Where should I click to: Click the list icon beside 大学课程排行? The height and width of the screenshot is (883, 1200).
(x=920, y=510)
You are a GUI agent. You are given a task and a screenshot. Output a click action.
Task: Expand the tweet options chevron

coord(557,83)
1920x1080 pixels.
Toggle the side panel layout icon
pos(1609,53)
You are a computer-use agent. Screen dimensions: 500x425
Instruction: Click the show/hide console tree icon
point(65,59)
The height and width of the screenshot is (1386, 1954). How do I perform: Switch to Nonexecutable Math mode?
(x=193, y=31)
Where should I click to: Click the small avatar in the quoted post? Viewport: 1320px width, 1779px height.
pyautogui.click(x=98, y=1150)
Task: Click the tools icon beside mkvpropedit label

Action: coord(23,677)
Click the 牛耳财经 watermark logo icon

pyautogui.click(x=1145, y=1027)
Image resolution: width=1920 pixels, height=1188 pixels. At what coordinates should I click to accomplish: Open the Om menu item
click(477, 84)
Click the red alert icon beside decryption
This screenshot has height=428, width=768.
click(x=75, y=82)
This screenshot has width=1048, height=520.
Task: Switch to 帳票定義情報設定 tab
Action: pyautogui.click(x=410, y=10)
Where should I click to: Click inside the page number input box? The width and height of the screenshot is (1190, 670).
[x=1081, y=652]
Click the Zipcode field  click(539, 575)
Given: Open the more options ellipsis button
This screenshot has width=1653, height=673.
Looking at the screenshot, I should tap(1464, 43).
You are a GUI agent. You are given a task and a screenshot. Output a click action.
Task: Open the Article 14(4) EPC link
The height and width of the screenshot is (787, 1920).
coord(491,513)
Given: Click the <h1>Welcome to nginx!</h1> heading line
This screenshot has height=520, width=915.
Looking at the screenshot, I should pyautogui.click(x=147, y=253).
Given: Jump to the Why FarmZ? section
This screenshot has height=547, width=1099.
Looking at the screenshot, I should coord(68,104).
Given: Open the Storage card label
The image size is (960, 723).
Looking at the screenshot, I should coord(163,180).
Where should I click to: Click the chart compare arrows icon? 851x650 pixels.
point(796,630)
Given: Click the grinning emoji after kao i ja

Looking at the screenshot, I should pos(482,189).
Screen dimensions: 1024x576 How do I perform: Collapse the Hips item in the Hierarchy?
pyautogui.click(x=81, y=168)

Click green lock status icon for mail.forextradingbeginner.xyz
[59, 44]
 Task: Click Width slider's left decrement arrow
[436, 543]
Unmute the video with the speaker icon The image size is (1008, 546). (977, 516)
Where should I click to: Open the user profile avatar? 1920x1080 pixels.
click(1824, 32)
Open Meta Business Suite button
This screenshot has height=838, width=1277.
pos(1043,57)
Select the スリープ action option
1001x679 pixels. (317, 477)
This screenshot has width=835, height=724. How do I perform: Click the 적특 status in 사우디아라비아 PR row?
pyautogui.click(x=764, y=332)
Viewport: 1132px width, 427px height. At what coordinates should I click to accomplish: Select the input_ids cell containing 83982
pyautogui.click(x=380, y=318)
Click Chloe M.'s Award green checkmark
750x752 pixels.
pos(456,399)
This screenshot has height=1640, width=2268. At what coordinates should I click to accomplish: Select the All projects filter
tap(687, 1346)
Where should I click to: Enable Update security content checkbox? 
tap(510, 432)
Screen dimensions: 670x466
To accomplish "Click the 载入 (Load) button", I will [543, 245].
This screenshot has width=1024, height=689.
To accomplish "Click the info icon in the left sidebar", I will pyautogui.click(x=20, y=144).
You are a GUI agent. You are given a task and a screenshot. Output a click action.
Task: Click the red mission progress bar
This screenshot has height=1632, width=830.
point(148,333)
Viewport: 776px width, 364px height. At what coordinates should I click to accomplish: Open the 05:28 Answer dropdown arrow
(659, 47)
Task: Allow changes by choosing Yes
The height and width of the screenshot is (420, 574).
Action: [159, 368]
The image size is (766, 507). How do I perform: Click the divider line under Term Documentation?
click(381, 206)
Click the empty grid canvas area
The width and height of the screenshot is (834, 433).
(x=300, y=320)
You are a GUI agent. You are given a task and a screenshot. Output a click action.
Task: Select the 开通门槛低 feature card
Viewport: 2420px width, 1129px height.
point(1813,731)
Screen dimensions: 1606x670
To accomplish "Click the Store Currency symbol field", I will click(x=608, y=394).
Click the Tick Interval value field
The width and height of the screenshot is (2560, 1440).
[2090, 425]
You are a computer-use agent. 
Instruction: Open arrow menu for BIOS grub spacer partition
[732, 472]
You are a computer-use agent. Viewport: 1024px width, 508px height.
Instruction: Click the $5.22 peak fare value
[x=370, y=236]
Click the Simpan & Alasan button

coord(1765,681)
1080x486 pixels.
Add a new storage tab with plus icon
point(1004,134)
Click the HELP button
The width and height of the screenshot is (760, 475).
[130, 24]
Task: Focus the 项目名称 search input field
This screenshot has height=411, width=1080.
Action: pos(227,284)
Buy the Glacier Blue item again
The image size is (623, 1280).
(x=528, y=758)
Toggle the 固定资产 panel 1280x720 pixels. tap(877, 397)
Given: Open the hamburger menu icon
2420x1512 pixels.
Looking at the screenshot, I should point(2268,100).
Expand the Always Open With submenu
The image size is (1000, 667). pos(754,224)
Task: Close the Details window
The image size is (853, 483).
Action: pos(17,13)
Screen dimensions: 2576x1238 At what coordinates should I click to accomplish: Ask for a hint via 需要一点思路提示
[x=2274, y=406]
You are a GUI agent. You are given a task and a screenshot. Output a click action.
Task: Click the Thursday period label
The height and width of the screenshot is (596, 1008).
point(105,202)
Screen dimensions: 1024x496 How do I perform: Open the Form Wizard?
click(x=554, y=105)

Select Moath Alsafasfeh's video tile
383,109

================

Can you reproduce the material above with "Screen dimensions" swapped for "Screen size" wherever it occurs, changing nothing else?

Where should I click to: Click the list icon beside 大学课程排行? The height and width of the screenshot is (883, 1200).
(x=920, y=510)
You are a GUI agent. You are given a task and a screenshot. Output a click action.
Task: Expand the tweet options chevron

coord(557,83)
1920x1080 pixels.
Toggle the side panel layout icon
pos(1609,53)
You are a computer-use agent. Screen size: 500x425
Instruction: Click the show/hide console tree icon
point(65,59)
The height and width of the screenshot is (1386, 1954). How do I perform: Switch to Nonexecutable Math mode?
(x=193, y=31)
Where should I click to: Click the small avatar in the quoted post? Viewport: 1320px width, 1779px height.
pyautogui.click(x=98, y=1150)
Task: Click the tools icon beside mkvpropedit label

Action: coord(23,677)
Click the 牛耳财经 watermark logo icon

pyautogui.click(x=1145, y=1027)
Image resolution: width=1920 pixels, height=1188 pixels. At what coordinates should I click to accomplish: Open the Om menu item
click(477, 84)
Click the red alert icon beside decryption
This screenshot has height=428, width=768.
click(x=75, y=82)
This screenshot has width=1048, height=520.
Task: Switch to 帳票定義情報設定 tab
Action: pyautogui.click(x=410, y=10)
Where should I click to: Click inside the page number input box? The width and height of the screenshot is (1190, 670).
[x=1081, y=652]
Click the Zipcode field  click(539, 575)
Given: Open the more options ellipsis button
This screenshot has width=1653, height=673.
Looking at the screenshot, I should tap(1464, 43).
You are a GUI agent. You are given a task and a screenshot. Output a click action.
Task: Open the Article 14(4) EPC link
The height and width of the screenshot is (787, 1920).
coord(491,513)
Given: Click the <h1>Welcome to nginx!</h1> heading line
This screenshot has height=520, width=915.
Looking at the screenshot, I should pyautogui.click(x=147, y=253).
Given: Jump to the Why FarmZ? section
This screenshot has height=547, width=1099.
Looking at the screenshot, I should coord(68,104).
Given: Open the Storage card label
The image size is (960, 723).
Looking at the screenshot, I should coord(163,180).
Where should I click to: Click the chart compare arrows icon? 851x650 pixels.
point(796,630)
Given: Click the grinning emoji after kao i ja

Looking at the screenshot, I should pos(482,189).
Screen size: 1024x576 How do I perform: Collapse the Hips item in the Hierarchy?
pyautogui.click(x=81, y=168)

Click green lock status icon for mail.forextradingbeginner.xyz
[59, 44]
 Task: Click Width slider's left decrement arrow
[436, 543]
Unmute the video with the speaker icon The image size is (1008, 546). (977, 516)
Where should I click to: Open the user profile avatar? 1920x1080 pixels.
click(1824, 32)
Open Meta Business Suite button
This screenshot has height=838, width=1277.
pos(1043,57)
Select the スリープ action option
1001x679 pixels. (317, 477)
This screenshot has width=835, height=724. How do I perform: Click the 적특 status in 사우디아라비아 PR row?
pyautogui.click(x=764, y=332)
Viewport: 1132px width, 427px height. At what coordinates should I click to accomplish: Select the input_ids cell containing 83982
pyautogui.click(x=380, y=318)
Click Chloe M.'s Award green checkmark
750x752 pixels.
pos(456,399)
This screenshot has height=1640, width=2268. At what coordinates should I click to accomplish: Select the All projects filter
tap(687, 1346)
Where should I click to: Enable Update security content checkbox? 
tap(510, 432)
Screen size: 670x466
To accomplish "Click the 载入 (Load) button", I will [543, 245].
This screenshot has width=1024, height=689.
To accomplish "Click the info icon in the left sidebar", I will pyautogui.click(x=20, y=144).
You are a GUI agent. You are given a task and a screenshot. Output a click action.
Task: Click the red mission progress bar
This screenshot has height=1632, width=830.
point(148,333)
Viewport: 776px width, 364px height. At what coordinates should I click to accomplish: Open the 05:28 Answer dropdown arrow
(659, 47)
Task: Allow changes by choosing Yes
The height and width of the screenshot is (420, 574).
Action: [159, 368]
The image size is (766, 507). How do I perform: Click the divider line under Term Documentation?
click(381, 206)
Click the empty grid canvas area
The width and height of the screenshot is (834, 433).
(x=300, y=320)
You are a GUI agent. You are given a task and a screenshot. Output a click action.
Task: Select the 开通门槛低 feature card
Viewport: 2420px width, 1129px height.
point(1813,731)
Screen size: 1606x670
To accomplish "Click the Store Currency symbol field", I will click(x=608, y=394).
Click the Tick Interval value field
The width and height of the screenshot is (2560, 1440).
[2090, 425]
You are a computer-use agent. 
Instruction: Open arrow menu for BIOS grub spacer partition
[732, 472]
You are a computer-use agent. Viewport: 1024px width, 508px height.
Instruction: Click the $5.22 peak fare value
[x=370, y=236]
Click the Simpan & Alasan button

coord(1765,681)
1080x486 pixels.
Add a new storage tab with plus icon
point(1004,134)
Click the HELP button
The width and height of the screenshot is (760, 475).
[130, 24]
Task: Focus the 项目名称 search input field
This screenshot has height=411, width=1080.
Action: pos(227,284)
Buy the Glacier Blue item again
The image size is (623, 1280).
(x=528, y=758)
Toggle the 固定资产 panel 1280x720 pixels. tap(877, 397)
Given: Open the hamburger menu icon
2420x1512 pixels.
Looking at the screenshot, I should point(2268,100).
Expand the Always Open With submenu
The image size is (1000, 667). pos(754,224)
Task: Close the Details window
The image size is (853, 483).
Action: pos(17,13)
Screen size: 2576x1238 At what coordinates should I click to accomplish: Ask for a hint via 需要一点思路提示
[x=2274, y=406]
You are a GUI agent. You are given a task and a screenshot. Output a click action.
Task: Click the Thursday period label
The height and width of the screenshot is (596, 1008).
point(105,202)
Screen size: 1024x496 How do I perform: Open the Form Wizard?
click(x=554, y=105)

Select Moath Alsafasfeh's video tile
383,109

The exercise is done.